Too many anti-vaxxers were focussing on the right to bodily integrity and religious beliefs but forgetting about legal principles that limited these rights in the wider public interest.

As an example of comparative law, she cited a recent USA judgement after Indiana University’s hospital at which medical students trained made it mandatory to be vaccinated against COVID 19. Seven students took the medical school to court arguing that this violated their right to bodily integrity. The trial judge held in favour of the training hospital, basing his ruling on a 1905 judgement on a similar application involving smallpox, saying it was for the public good and that their individual rights were limited by this.

Madhi hit out at those who blamed COVID-19 vaccination for death and adverse events saying the South African Health Products Authority, (SAHPRA), had investigated 28 reported cases so far – with not one linked to inoculation.

“Things happen after vaccination. People have pre-existing conditions, and many may be infected but asymptomatic when they’re vaccinated at the peak of the resurgence which could progress to severe Covid-19 a few days later. It’s completely co-incidental. You could get knocked down by a bus after being vaccinated and some would blame the vaccination,” he said.

He said swabs taken at the time of the peak of the 1st wave when healthy asymptomatic volunteers were enrolling into the AstraZeneca vaccine trial found 15% of those injected tested positive for COVID-19, only discovering their infection status when given the results a day after being vaccinated.

“When being vaccinated at the peak of the resurgence, one in ten are probably infected by the virus, most of them asymptomatic – it’s been a big thing in Gauteng and probably now in KwaZulu Natal as they approach their infection peak,” he revealed.

Second jab debate

Madhi called for a single booster dose of Pfizer for healthcare workers who receive the single Johnson and Johnson dose. He says that this is likely to confer much higher immunity against mild disease, as suggested by studies of the AZ vaccine followed by the Pfizer vaccine. Increasing protection against infection and mild Covid in healthcare workers not only provided individual protection but also reduced the chances of them infecting others in the hospital who might be immunocompromised and not fully protected against even severe Covid – despite having been vaccinated. He argues that with adequate security of vaccine supply, this can be immediately embarked on without their being ethical issues around equity.
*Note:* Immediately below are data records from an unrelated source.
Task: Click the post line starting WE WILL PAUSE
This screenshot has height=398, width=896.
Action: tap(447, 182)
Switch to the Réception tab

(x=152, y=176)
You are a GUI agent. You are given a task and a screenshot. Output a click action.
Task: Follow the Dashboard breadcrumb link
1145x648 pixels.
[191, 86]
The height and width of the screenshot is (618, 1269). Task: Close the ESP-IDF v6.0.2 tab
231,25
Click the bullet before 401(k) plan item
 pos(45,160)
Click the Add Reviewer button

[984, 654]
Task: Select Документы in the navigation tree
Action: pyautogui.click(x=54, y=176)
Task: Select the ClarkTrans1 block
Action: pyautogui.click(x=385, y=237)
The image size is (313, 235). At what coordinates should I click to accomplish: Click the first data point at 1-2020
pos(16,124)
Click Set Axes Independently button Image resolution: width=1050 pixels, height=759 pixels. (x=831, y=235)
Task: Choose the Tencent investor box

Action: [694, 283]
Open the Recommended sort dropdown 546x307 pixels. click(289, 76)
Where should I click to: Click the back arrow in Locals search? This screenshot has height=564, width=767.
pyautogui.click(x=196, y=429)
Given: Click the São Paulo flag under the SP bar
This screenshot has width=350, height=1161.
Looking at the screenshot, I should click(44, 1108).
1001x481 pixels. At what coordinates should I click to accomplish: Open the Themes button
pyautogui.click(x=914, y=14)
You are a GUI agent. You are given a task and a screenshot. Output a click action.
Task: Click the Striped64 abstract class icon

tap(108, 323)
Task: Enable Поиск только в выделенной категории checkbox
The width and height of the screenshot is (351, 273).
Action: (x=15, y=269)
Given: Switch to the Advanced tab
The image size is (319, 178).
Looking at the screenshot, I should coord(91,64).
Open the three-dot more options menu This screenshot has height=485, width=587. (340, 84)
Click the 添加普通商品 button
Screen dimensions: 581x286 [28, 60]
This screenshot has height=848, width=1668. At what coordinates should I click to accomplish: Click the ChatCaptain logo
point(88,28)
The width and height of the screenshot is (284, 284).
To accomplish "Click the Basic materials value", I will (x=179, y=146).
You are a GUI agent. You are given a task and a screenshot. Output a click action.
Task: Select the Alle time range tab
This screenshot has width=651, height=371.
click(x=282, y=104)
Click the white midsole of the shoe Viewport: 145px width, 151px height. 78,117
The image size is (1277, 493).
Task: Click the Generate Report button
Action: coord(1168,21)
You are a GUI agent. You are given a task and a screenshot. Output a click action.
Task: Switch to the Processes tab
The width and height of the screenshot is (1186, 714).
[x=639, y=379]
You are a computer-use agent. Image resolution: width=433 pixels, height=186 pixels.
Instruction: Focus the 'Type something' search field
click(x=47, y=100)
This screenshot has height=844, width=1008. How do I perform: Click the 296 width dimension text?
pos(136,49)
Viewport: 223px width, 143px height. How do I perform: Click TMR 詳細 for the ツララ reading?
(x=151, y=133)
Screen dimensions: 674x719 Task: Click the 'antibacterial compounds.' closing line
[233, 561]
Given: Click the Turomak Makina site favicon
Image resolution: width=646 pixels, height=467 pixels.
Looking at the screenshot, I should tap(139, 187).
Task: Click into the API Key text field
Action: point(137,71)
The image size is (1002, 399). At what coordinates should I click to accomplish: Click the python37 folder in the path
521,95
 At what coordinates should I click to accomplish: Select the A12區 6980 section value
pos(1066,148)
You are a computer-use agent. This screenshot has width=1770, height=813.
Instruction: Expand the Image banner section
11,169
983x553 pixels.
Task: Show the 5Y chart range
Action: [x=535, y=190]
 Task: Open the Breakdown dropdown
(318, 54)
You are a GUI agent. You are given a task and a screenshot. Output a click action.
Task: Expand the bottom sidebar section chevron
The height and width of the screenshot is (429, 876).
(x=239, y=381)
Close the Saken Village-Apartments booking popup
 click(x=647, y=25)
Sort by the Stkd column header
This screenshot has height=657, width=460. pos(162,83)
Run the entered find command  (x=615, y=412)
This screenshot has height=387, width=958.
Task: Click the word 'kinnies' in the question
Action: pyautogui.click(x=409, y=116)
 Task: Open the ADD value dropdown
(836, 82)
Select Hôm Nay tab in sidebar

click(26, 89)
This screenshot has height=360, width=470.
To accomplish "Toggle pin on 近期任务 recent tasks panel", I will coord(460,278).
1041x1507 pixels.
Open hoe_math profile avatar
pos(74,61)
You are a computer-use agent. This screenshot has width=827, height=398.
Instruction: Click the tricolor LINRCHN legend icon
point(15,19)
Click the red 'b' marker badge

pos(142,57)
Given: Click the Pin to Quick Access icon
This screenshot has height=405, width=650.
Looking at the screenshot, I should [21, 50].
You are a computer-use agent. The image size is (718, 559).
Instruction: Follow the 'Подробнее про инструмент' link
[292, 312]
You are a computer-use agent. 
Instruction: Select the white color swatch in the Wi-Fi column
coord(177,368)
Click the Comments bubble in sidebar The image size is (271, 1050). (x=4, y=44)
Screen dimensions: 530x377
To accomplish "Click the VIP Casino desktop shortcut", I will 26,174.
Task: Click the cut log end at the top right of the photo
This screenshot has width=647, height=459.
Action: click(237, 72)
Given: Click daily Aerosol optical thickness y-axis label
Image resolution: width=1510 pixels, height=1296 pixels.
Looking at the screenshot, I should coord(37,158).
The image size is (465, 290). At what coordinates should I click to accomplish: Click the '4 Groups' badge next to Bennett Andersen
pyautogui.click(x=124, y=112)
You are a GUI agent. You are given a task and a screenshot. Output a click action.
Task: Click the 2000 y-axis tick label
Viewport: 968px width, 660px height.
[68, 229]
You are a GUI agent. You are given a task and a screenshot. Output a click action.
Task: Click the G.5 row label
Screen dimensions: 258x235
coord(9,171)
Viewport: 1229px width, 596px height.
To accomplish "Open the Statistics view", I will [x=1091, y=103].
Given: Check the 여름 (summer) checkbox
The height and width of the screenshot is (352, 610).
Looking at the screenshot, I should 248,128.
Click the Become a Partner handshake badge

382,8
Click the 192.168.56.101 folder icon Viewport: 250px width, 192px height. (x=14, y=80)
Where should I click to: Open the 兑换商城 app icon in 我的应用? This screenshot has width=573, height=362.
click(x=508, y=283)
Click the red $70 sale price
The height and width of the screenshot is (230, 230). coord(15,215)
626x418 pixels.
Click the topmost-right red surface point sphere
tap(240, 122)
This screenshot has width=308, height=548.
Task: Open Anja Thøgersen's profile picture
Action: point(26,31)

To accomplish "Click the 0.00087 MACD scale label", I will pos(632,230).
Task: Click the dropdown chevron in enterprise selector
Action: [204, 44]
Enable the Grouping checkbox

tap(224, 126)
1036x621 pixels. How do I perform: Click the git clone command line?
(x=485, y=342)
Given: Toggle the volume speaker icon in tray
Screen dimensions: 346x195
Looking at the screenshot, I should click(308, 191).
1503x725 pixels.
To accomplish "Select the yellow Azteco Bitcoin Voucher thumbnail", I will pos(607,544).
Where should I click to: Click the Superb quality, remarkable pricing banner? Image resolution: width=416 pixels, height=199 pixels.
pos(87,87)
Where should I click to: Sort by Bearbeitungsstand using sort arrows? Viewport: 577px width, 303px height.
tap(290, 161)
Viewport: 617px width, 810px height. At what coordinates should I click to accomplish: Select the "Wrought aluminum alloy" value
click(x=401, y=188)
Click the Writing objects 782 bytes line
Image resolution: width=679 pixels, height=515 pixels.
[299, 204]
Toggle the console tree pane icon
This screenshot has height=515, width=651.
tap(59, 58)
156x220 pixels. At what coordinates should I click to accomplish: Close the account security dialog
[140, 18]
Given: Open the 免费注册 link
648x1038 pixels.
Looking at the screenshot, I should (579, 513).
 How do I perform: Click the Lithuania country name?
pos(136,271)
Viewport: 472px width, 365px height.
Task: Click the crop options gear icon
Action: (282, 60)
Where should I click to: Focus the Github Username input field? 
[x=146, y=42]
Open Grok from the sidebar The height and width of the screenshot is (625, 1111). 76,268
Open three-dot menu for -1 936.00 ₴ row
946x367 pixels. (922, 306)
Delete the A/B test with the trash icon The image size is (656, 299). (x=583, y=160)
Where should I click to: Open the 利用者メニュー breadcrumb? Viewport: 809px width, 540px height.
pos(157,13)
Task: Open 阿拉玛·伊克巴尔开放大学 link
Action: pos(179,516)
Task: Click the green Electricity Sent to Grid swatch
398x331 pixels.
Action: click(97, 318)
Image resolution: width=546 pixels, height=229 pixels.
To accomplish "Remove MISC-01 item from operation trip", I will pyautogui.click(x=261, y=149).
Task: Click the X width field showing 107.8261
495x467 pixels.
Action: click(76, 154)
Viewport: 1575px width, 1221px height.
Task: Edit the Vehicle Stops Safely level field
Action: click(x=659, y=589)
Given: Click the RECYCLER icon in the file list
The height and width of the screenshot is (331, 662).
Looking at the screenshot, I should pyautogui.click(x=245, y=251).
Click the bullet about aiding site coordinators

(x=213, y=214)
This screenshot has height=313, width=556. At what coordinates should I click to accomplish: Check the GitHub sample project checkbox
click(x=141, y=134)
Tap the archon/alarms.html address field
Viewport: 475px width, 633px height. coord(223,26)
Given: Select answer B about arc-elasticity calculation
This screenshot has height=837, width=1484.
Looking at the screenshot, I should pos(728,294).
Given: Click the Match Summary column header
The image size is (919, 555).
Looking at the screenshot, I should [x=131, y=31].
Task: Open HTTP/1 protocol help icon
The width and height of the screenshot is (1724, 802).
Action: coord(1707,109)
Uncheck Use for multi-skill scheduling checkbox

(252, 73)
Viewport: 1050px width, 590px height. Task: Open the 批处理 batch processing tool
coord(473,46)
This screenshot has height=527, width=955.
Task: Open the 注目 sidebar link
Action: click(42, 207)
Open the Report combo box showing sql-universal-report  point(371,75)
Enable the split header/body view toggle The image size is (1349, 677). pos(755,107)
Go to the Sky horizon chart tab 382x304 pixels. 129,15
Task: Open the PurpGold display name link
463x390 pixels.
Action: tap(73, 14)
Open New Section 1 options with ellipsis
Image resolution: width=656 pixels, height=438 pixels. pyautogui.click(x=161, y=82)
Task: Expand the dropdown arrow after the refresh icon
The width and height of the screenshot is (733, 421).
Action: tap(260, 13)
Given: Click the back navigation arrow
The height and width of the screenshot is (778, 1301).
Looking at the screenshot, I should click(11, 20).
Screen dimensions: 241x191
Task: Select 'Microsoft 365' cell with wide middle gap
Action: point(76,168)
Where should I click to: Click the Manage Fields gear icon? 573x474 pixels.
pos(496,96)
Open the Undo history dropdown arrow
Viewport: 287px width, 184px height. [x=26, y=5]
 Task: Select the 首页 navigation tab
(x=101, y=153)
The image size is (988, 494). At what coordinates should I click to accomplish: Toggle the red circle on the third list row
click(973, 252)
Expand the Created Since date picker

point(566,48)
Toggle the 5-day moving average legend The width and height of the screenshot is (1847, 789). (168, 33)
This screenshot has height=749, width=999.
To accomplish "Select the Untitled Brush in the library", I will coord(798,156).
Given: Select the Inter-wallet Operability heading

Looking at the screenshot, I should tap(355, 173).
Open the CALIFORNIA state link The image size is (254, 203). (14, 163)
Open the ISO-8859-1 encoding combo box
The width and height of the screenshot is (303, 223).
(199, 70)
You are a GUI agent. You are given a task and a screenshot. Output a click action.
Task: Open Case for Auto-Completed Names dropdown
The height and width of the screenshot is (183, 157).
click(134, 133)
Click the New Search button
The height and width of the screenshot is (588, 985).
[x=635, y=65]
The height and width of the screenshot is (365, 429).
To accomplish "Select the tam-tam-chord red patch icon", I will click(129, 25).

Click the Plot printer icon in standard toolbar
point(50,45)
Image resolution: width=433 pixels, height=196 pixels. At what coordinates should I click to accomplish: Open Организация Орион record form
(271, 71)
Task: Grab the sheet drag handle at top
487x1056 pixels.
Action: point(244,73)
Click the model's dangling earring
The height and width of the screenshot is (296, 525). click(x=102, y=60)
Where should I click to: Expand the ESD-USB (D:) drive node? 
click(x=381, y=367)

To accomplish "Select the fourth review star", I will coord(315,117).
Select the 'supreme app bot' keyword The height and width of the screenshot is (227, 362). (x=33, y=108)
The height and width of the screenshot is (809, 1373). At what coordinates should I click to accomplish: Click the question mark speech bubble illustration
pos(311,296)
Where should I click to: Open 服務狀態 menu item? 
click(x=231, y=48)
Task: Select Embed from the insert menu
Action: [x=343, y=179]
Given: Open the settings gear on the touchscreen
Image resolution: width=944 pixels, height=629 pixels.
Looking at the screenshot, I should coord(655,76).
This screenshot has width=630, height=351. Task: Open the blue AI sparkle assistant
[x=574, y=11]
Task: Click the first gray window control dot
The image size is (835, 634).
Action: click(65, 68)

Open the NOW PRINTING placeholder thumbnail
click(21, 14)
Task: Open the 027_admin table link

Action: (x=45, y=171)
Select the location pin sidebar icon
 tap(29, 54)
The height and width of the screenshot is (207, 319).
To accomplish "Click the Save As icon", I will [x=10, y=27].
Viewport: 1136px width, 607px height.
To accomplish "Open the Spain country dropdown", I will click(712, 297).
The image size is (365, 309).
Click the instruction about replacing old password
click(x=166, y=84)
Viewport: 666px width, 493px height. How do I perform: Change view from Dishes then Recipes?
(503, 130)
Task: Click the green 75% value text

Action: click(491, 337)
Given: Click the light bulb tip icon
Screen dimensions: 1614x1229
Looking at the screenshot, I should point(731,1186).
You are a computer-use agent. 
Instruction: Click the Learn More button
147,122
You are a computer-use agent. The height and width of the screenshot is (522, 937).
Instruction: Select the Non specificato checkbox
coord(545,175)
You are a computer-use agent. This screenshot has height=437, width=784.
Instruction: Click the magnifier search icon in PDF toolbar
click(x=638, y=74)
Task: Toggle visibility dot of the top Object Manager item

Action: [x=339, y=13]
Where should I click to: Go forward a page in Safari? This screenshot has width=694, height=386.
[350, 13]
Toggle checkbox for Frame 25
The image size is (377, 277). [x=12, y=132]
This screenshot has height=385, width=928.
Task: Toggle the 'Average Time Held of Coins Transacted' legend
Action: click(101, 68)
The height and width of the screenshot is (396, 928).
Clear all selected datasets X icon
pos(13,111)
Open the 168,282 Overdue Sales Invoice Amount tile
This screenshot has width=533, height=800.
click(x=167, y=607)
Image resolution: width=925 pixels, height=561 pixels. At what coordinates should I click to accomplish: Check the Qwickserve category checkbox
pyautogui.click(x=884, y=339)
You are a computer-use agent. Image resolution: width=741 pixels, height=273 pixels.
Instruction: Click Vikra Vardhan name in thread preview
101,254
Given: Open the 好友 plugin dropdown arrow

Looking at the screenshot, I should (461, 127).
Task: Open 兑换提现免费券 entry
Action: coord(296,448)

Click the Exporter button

Dhai differed with him, however, saying it was a moral imperative to get as many doses into as many arms as quickly as possible, especially those people with lower incomes and less access to vaccines. Using up supplies on boosters could leave lower-income people vulnerable.

“We can talk about boosters once we’ve got as many jabs into as many arms as possible,” she added.

Professor Glenda Gray, CEO of the SA Medical Research Council, said fresh data emerged last week showing that a second jab of J&J vaccine substantially increased immune responses, while a single jab already conferred up to nine months of immunity.

She disagreed with Madhi about the second jab being Pfizer, saying there was currently insufficient data to support this – while supporting his view that healthcare workers were critical to prioritize.

“We need data to inform boosting with Pfizer and there is none available at present regarding dosage, timing, immunogenicity, or safety. Also, we need regulatory discussions on this.”

“There’s a difference between an expert opinion and good data,” she added.

Gray strongly backed mandatory workplace vaccination, saying that if rumours of an imminent gazetting to this effect were true, “it would be amazing”, given that ongoing vaccine supplies now seemed secure. However, she doubted that government would grasp the nettle, given the pushback it might evoke.

She agreed with her colleagues about increasing vaccination hesitancy, describing it as “huge”, much of it coalescing around the pro-Ivermectin lobby.